Он сел напротив и застучал пальцами по столу, словно заиграл на неведомом мне инструменте, звучащем только для него.
— Узнал, — я решил идти напролом, — и потратил на это узнавание все время, которое мог потратить на написание того, о чем вы просили.
— Это меня теперь мало интересует. Я живу исключительно
другой жизнью и отказался от прошлого.— А вы уверены, что прошлое от вас отказалось?
Он промолчал.
— Я узнал одну мелочь: Караваев не был расстрелян на Коломенском кладбище…
Сизов скривил губы в презрительной усмешке точь-в-точь какую носила Секлетея Тимофеевна.
— И что следует из этой выдумки?
— Ничего. Кроме того, что вы, Алексей Никанорович, отлично знаете, что Караваев не был расстрелян.
— Допустим, — он уже пришел в себя.
Вошла Мария с полной кошелкой.
— Готовь на троих, Машенька! У нас гость, дорогой гость.
Когда Мария выкатилась из комнаты, столь тихо и быстро, что я толком не успел ее рассмотреть, Сизов сказал уже глуше:
— Допустим…
— Почему вы не сообщили об этом на допросе в управлении госбезопасности?
— Меня не спрашивали. К тому же я мог ошибиться. И тогда…
— И тогда?!
— Вы очень напоминаете мне Головина. Был у нас такой следователь. Исключительно молодой и горячий. Все понимавший с полуслова.
— Я учту ваше замечание, Алексей Никанорович, но пока ответьте, если можете, на один вопрос: организацию предал Караваев?
Мне показалось, что вздох облегчения, такой внутренний, скрытый, Сизов подавить не мог.
— Не располагаю никакими данными, кроме тех, что изложил, — сухо отрезал Сизов. — Надеюсь, у вас есть еще что-либо рассказать мне?
— Есть. Вы помните Данцера?
— Еще бы! Немец, заменивший расстрелянного Морозова. Мой начальник на электростанции, арестовавший меня.
— Он жив.
— Очень жаль.
— И он рассказал многое, что знали лишь Моль, Гельд, Караваев и… — я сделал умышленную паузу.
Даже пятилетнему мальчишке было понятно, как мучительно ждал своей фамилии Сизов. И это меня очень огорчило. Я вдруг заколебался в версии с Караваевым, и стрелка подозрения стала клониться в сторону Сизова.
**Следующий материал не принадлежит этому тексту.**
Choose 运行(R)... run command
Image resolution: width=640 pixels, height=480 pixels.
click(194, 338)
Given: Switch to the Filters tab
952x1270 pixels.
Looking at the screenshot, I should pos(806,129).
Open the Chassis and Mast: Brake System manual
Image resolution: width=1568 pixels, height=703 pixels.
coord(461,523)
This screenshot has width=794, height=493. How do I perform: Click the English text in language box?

Алексей Никанорович вновь взял себя в руки. Чувствовалось, что на этот раз спокойствие его искреннее.
Пришла Мария и пригласила на кухню завтракать. Пили чай с колбасой и закусывали крупными поздними помидорами, в которых почти не было жидкости, лишь сахаристая розовая мякоть.
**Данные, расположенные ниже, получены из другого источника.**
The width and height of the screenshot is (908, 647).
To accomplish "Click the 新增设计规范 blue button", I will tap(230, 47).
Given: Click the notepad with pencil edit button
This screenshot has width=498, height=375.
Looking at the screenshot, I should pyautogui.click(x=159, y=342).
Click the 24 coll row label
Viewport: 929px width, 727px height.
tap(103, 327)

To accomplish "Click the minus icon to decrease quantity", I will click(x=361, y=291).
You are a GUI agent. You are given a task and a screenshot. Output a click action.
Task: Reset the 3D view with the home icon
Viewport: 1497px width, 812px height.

— У меня работа с одиннадцати, а Марии нужно уходить, — сказал Сизов, наливая себе новую чашку чаю. — К ней у вас вопросов нет? — Сизов разговаривал так, будто за нашим столом сидела кукла, собственность Сизова, которой он распоряжался по своему усмотрению.
«Странная метаморфоза, — думал я, — по всему казалось, что Мария не из робкого десятка, а так подчинилась, что и смотреть противно!»
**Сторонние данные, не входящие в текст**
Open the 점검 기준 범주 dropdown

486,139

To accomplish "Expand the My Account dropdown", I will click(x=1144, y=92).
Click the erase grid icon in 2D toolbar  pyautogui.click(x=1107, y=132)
Мария была молчалива и совершенно равнодушна ко всему происходившему. На небольшом, лисьем личике тусклыми пятнами темнели глаза. Седеющие волосы были зализаны назад, волосок к волоску, и стянуты на затылке в жидкий узел, из которого крысиным хвостом торчал кончик косы.
Я покачал головой. Мария, словно только и ждала моего жеста, молча встала и, не прощаясь, вышла.